Article from For Liberty by Norm Leahy.

The rise in the number of people voluntarily wearing masks to combat the coronavirus has struck an unexpected blow for privacy.

According to CNET, all those masks are “successful at blocking facial recognition algorithms.”

In a report published Monday, the US National Institute of Standards and Technology found that face masks were thwarting even the most advanced facial recognition algorithms. Error rates varied from 5% to 50%, depending on an algorithm’s capabilities. 

Those results are troubling for the facial recognition industry, which has been scrambling to develop algorithms that can identify people through their eyes and nose alone as people turn to face masks amid the coronavirus pandemic.

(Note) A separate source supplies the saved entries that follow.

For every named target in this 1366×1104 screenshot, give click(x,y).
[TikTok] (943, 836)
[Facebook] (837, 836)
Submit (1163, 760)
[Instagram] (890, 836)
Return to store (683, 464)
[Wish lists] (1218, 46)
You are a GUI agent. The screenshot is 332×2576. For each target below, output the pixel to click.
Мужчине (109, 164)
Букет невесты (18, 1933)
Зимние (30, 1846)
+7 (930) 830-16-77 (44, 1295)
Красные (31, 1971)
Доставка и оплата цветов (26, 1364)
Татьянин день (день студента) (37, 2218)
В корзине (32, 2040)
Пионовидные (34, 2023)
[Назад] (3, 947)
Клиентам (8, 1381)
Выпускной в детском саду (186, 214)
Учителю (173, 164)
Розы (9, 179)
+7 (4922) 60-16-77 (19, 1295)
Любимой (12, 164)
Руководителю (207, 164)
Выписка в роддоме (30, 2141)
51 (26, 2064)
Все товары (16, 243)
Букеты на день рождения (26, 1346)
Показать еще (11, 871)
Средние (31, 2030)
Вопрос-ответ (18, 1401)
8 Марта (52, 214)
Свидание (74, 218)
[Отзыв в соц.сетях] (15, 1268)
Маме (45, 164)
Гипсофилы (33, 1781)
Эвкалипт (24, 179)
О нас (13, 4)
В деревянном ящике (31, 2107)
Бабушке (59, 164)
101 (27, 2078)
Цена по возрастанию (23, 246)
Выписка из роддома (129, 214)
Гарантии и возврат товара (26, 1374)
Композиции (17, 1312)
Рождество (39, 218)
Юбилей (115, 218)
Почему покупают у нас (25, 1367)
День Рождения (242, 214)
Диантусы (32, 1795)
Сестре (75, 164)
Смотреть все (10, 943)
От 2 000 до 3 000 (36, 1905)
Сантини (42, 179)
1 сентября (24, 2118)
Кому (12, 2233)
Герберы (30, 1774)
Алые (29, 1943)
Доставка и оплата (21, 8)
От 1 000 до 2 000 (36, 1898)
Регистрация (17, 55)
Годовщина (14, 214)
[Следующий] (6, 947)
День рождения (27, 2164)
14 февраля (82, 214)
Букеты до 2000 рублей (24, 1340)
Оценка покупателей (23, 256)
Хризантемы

The federal government is trying to work around the problem, trolling social media sites to gather selfies of people wearing masks – often without people’s knowledge or consent:

Facial recognition companies have long used people’s pictures without consent to train their algorithms. Civil liberty advocates contend that facial recognition technology threatens privacy and free speech, warning as well that there are almost no laws preventing abuse of the surveillance tools.

Clearview AI, a controversial facial recognition company, claimed it has a First Amendment right to scrape more than 3 billion images from social networks to use for its database.

Clearview has faced substantial pushback from social media sites and at least two class-action lawsuits over its data collection practices.